Clotel intends to flee slavery, but he gets apprehended while attempting to flee to do so. Clotel decides to commit suicide rather than return to the nightmare. Those women, formerly considered slaves, were overworked and sexually mistreated because they could not assert their rights, which is clear from this. Women are treated with a great deal of exploitation and despair throughout the tale.

When Clotel’s mother lost her job when Thomas went to Washington D.C., it was clear that the female slaves were being abused. It was her daughter who was sold away, and it was she who died of yellow fever after electing to travel to Natchez, a strong indicator that no treatment was provided to the vulnerable female slaves. Althea, even though she is a very young girl, is sold to Henry to become his property and his wife at an early age. Two daughters are born to her, and they both die of the same sickness that claimed their grandmother’s life years later.

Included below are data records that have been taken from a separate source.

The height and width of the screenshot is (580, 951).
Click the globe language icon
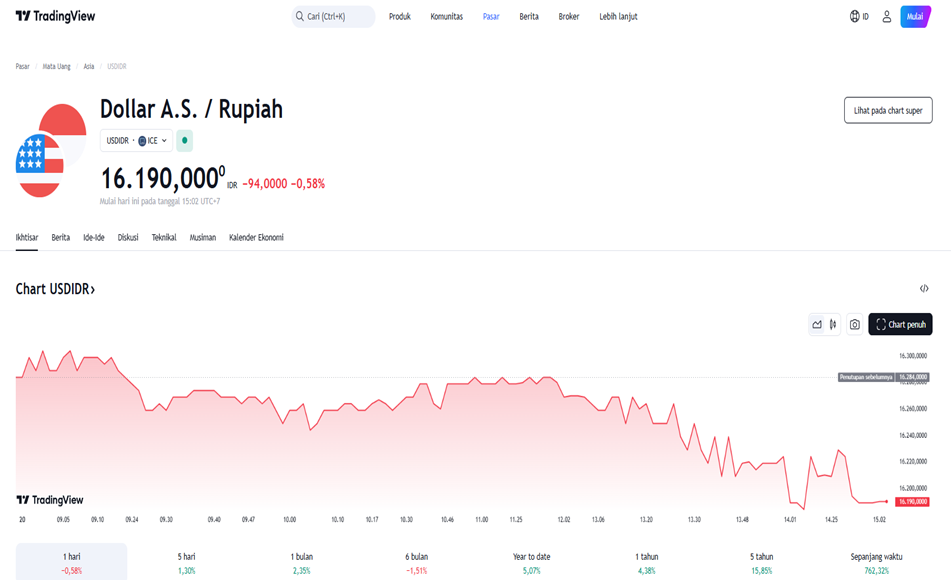(855, 17)
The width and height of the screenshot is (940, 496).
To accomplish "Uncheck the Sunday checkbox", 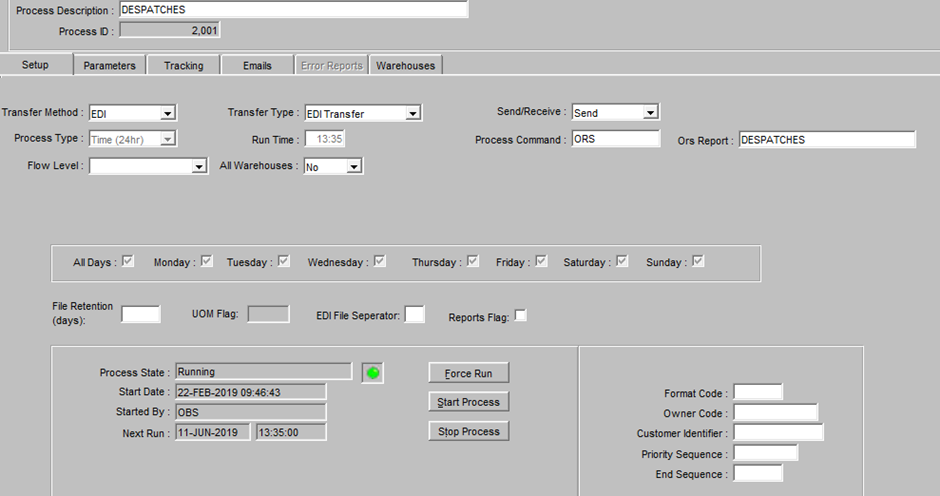I will (x=698, y=261).
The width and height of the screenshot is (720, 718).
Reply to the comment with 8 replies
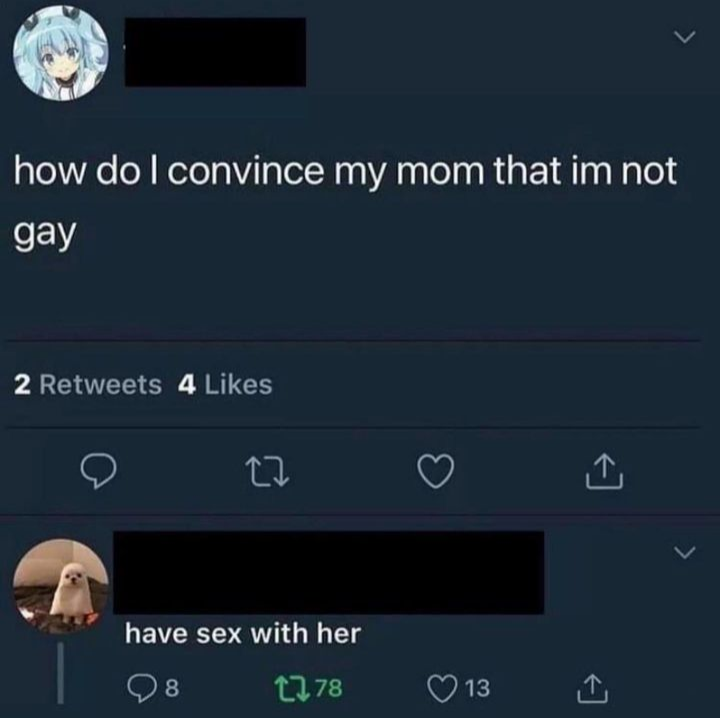pos(141,689)
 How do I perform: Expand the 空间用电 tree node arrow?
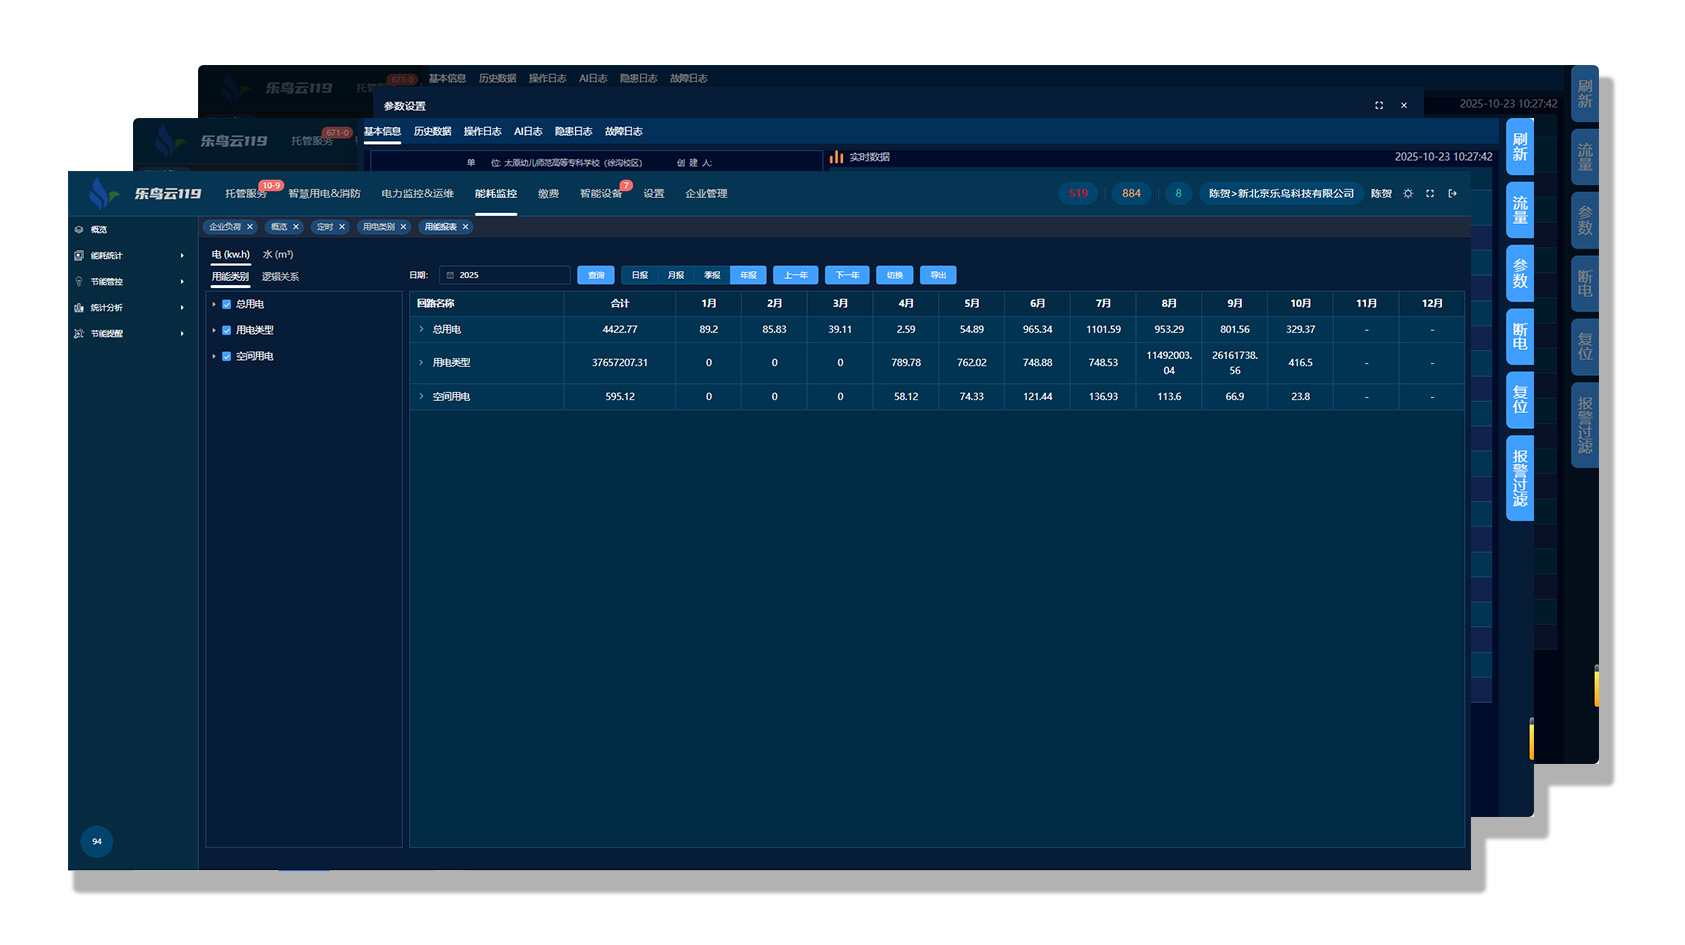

As a result, when Horatio marries another woman, Mary and her mother are sold into slavery. Mary is not unusual, and she suffers the same violence as the other women. As a result of her great suffering, Mary is a Greens servant who is saved by a Frenchman and accompanies him to Europe with him. Although they are exposed to strenuous labor, the women in the novel are utilized as sex objects. Immediately after giving birth, children or their mothers are sold, resulting in family separation, leading to Clotel’s death.

Conclusion

The three novels have exhausted the female agency topic by addressing the role of women and property ownership in current and ancient times and how the author portrays the women in the mentioned topic. In Wieland and Hope Leslie, male characters have been given rights to enjoy all the privileges that men have, unlike the woman in Clotel, where a woman is described as very weak and subjected to a lot of suffering, such as slavery. The role of women in the theme of religion is addressed by systematically analyzing the function of women in the religious setting. Leadership is discussed by explaining how females have participated in leadership in the three novels. Equality among the gender has not been left out since gender inequality is a central theme in all three novels. Females have been subjected to a lot of suffering by being considered inferior and without any right not even suitable to be treated when they fell sick. Finally, the role of women in education has been carefully discussed because women play a crucial role in education.

Work Cited

Timko, Maria Alexandra. A Raisin in the Sun as feminist text: Racialised gender roles, female agency and representation across mediums. Helsingin yliopisto, 2021.